Bacterial-Host Interactions in Blood and Amniotic Fluid
Amanda Lewis, Microbiology
Washington University
Bacterial infection is an important cause of perinatal complications. Our lab studies surface-expressed bacterial carbohydrate structures and their importance during bacterial infections of the bloodstream and amniotic fluid. We seek to better understand the mechanisms of bacterial immune evasion in these bodily fluids. To do this, we use bacterial genetic methods to create structural alterations in surface carbohydrate expression by various bacteria. Then we evaluate the ability of human blood, isolated blood cells or amniotic fluid to directly kill bacteria or tag them for elimination by immune cells. The WIHSC project provides blood and amniotic fluids for these investigations.

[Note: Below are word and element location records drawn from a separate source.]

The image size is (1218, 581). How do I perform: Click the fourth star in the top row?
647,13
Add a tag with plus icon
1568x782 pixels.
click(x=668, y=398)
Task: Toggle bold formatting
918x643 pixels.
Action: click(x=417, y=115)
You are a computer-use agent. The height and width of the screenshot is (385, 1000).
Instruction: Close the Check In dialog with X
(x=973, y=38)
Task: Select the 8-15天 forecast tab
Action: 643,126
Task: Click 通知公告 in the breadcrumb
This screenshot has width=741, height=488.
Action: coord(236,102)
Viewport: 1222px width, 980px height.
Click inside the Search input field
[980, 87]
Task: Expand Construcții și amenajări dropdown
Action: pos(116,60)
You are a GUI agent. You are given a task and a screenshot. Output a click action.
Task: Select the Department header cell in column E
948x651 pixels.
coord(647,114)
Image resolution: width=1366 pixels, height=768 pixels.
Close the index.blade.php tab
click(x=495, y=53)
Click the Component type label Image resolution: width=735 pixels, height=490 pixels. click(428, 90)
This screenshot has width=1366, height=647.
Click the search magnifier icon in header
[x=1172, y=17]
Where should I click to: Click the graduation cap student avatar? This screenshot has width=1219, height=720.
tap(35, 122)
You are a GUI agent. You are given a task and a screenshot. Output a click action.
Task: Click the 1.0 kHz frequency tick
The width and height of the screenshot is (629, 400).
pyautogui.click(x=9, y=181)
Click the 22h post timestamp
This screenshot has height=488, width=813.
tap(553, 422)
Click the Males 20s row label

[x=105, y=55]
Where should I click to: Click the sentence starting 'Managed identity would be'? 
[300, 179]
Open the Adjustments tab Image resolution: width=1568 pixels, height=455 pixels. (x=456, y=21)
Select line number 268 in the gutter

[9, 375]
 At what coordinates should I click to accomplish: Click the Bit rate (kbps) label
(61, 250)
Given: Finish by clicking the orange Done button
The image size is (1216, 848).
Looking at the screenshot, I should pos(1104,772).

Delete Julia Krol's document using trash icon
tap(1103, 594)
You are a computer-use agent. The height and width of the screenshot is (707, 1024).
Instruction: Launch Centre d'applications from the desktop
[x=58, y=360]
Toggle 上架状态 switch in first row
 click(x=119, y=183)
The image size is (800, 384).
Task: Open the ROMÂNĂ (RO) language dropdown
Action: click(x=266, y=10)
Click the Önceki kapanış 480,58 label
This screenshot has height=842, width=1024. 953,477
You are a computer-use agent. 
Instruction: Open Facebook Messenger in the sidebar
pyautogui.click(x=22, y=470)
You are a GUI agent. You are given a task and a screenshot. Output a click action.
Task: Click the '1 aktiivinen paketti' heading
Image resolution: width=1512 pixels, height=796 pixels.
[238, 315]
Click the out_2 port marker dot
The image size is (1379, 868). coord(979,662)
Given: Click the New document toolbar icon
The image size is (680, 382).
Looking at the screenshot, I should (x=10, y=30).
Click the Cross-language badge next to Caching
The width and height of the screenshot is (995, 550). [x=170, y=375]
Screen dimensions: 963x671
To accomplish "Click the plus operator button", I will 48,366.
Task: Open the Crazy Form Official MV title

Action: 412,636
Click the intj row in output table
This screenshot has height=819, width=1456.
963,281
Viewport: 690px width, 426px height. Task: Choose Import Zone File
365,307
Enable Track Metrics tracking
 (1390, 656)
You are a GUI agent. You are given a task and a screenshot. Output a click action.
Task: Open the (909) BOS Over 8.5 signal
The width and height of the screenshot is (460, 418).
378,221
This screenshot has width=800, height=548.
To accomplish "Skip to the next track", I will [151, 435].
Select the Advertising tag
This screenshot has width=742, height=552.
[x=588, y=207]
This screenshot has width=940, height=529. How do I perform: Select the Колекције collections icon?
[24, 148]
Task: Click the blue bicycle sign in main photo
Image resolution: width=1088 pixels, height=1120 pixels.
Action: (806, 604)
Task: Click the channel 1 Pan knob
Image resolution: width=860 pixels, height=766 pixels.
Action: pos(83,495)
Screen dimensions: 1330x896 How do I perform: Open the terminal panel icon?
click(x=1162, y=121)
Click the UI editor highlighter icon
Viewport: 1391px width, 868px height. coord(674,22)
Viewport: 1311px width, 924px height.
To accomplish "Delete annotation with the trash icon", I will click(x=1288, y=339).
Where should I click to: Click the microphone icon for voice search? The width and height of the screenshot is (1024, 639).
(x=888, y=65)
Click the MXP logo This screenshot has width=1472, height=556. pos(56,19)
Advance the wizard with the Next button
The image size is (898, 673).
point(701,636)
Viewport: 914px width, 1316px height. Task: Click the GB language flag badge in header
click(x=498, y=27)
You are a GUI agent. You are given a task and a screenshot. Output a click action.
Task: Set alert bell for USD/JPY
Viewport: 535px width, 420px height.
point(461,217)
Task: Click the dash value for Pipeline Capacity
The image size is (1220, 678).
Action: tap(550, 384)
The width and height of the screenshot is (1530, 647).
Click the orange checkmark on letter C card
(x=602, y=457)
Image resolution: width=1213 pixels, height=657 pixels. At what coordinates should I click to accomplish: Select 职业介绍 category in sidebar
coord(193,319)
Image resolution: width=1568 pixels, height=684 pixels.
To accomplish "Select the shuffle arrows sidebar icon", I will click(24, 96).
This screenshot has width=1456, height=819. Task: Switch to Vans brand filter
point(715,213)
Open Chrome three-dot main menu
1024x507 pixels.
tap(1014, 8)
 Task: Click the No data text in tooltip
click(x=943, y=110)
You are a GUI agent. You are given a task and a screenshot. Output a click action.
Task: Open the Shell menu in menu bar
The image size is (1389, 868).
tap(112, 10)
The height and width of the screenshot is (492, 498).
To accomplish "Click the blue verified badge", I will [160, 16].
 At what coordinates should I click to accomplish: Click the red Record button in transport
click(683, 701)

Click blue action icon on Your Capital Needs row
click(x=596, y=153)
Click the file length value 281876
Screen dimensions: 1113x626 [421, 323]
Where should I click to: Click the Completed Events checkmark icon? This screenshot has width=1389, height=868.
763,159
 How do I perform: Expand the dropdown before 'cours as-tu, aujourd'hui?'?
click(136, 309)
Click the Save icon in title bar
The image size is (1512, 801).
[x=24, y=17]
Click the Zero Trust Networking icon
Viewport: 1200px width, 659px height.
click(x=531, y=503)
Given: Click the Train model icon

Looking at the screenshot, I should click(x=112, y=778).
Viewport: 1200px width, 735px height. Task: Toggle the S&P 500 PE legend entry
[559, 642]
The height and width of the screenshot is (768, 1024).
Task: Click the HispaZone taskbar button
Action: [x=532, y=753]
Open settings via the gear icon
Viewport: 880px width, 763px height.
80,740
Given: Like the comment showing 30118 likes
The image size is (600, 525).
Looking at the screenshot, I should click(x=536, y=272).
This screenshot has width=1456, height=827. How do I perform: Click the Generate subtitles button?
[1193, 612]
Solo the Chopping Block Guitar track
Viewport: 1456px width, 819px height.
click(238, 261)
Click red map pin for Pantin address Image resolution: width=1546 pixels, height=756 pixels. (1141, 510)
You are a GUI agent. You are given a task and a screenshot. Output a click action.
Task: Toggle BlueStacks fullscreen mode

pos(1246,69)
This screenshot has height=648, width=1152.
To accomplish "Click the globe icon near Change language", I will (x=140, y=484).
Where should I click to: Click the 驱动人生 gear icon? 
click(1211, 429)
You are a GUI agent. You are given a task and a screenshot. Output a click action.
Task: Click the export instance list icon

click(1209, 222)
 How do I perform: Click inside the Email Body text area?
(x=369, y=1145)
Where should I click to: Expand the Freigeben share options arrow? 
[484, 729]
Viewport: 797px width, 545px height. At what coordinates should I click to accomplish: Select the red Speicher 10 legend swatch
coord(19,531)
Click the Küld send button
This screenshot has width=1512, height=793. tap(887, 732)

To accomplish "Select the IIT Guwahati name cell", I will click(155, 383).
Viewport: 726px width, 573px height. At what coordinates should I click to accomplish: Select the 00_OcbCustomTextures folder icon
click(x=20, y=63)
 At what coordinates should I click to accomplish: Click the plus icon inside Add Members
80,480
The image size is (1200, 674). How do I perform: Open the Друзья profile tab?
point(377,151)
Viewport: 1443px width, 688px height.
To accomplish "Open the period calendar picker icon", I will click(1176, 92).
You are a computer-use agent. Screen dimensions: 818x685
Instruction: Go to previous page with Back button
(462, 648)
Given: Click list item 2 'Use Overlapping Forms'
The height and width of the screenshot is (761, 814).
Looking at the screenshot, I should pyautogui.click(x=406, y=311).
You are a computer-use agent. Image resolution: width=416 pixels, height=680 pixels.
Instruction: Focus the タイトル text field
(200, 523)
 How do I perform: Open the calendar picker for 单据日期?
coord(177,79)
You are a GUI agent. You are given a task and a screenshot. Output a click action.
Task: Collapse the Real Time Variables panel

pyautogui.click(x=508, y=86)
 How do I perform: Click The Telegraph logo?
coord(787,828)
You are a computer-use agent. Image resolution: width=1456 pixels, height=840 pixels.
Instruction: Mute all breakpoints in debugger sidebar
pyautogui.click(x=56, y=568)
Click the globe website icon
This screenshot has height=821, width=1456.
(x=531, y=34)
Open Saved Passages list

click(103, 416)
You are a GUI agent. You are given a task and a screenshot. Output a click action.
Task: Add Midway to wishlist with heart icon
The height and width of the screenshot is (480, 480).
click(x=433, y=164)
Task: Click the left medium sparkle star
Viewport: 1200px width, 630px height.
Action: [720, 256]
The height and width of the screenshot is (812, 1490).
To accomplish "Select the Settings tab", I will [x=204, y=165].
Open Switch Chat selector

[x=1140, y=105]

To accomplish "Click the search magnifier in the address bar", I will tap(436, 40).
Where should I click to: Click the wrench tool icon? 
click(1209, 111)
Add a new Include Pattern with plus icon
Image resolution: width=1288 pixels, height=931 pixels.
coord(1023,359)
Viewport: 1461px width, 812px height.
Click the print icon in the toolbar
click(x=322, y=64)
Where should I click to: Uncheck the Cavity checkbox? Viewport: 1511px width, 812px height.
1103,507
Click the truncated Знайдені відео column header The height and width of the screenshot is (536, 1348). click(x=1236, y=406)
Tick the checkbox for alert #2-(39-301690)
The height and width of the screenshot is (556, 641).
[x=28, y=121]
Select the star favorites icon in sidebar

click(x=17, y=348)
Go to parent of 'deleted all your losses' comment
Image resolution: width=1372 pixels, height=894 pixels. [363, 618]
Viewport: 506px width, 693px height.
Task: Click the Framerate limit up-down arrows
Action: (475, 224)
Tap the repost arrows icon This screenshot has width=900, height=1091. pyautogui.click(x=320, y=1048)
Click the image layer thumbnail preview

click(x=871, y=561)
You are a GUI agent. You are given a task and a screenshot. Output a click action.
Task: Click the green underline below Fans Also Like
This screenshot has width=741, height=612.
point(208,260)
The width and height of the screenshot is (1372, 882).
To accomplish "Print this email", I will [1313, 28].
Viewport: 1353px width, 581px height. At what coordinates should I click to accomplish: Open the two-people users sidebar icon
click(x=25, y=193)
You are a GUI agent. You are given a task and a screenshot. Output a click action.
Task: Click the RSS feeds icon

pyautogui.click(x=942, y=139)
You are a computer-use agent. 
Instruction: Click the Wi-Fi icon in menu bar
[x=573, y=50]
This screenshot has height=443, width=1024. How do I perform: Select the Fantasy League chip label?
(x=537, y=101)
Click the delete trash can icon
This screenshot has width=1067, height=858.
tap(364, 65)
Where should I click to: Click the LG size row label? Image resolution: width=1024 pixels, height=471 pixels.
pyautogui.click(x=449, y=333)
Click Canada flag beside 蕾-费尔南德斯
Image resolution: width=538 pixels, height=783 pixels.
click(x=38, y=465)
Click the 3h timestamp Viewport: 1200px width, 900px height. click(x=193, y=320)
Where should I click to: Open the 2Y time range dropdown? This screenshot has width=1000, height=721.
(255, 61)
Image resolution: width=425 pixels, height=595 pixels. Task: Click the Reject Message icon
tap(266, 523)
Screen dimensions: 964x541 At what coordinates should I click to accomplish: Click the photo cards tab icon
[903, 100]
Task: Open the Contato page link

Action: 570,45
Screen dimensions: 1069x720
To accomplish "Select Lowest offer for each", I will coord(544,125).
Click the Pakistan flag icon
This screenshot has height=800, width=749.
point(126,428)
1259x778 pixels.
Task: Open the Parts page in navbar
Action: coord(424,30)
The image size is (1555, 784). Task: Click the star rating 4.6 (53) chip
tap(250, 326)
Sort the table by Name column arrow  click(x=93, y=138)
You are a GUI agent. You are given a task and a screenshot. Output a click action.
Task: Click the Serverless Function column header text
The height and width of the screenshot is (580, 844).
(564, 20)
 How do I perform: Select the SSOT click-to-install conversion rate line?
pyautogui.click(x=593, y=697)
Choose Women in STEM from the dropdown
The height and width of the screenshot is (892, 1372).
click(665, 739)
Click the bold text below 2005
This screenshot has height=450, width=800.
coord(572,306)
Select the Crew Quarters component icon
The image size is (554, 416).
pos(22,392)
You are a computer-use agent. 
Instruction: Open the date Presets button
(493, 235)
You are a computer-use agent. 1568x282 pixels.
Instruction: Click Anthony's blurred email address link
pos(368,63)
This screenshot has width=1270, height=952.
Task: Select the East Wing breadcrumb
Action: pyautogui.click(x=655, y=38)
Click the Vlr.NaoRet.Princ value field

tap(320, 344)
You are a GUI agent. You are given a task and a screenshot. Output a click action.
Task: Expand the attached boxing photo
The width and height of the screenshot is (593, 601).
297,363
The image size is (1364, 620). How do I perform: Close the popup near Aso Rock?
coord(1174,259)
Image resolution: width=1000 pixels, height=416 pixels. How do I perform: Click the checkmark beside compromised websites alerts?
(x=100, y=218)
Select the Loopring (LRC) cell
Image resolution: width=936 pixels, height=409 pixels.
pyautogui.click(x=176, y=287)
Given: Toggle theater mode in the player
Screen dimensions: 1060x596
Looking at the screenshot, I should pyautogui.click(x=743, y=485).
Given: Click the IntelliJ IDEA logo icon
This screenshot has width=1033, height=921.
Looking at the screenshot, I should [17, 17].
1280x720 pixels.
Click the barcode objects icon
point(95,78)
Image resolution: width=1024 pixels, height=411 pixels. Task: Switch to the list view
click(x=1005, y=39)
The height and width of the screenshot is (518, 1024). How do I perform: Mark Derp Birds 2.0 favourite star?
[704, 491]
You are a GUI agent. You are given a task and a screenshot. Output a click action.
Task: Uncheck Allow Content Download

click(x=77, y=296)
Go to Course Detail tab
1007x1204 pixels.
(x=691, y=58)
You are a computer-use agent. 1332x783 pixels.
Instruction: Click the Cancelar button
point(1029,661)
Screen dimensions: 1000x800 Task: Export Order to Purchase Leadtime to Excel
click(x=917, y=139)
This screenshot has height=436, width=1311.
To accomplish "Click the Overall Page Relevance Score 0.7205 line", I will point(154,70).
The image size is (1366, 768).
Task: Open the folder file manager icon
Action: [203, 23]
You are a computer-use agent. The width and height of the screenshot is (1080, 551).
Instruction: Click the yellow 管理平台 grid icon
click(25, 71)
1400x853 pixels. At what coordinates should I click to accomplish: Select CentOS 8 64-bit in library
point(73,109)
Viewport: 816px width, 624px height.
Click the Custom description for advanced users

Bacterial-Host Interactions in Vaginal Fluids
Amanda Lewis, Microbiology
Washington University
Bacterial vaginosis (BV) is an imbalance of the vaginal flora characterized by diminished levels of lactic acid/hydrogen peroxide producing beneficial lactobacilli and an overgrowth of various anaerobic and fastidious bacteria. BV has been associated with at least a dozen different bacterial species, usually occurring as a polymicrobial infection. Reproductive-age women with BV are more likely to experience infections of the placenta and amniotic fluid; pre-term labor with delivery of premature low-birth weight infants; and increased susceptibility to other infections including HIV, pelvic inflammatory disease, postpartum endometritis and urinary tract infection. Unfortunately, this infection is often overlooked and can be extremely difficult to treat. Moreover, little is known about the basic mechanisms of BV or its complications. We are using vaginal specimens form pregnant women to better understand BV at a molecular level. One of the biochemical hallmarks of BV is the presence of sialidase activity in vaginal fluids. Sialidase is an enzyme that hydrolyzes carbohydrate residues called sialic acids from host cells and secreted glycoproteins. We are studying several host mucosal immune glycoproteins as substrates of BV sialidases and investigating the mechanisms by which sialidase activity promotes BV and complications that arise from BV in pregnancy. The WIHSC project provides vaginal swabs for these investigations.
A protein microarray for profiling maternal antibodies during pregnancy
Don Conrad, Biology and Biomedical Sciences
Washington University
This is a pilot, feasibility study to assess the potential for using ELISA-based technology to profile maternal sera for antibody biomarkers of maternal-fetal histoincompatibility, maternal pathogen exposure, and miscellaneous pregnancy complications. The primary end point of the study will be demonstration that our technology has sensitivity and specificity for detection of maternal antibodies against a known histocompatibility antigen, the Rhesus D blood group antigen.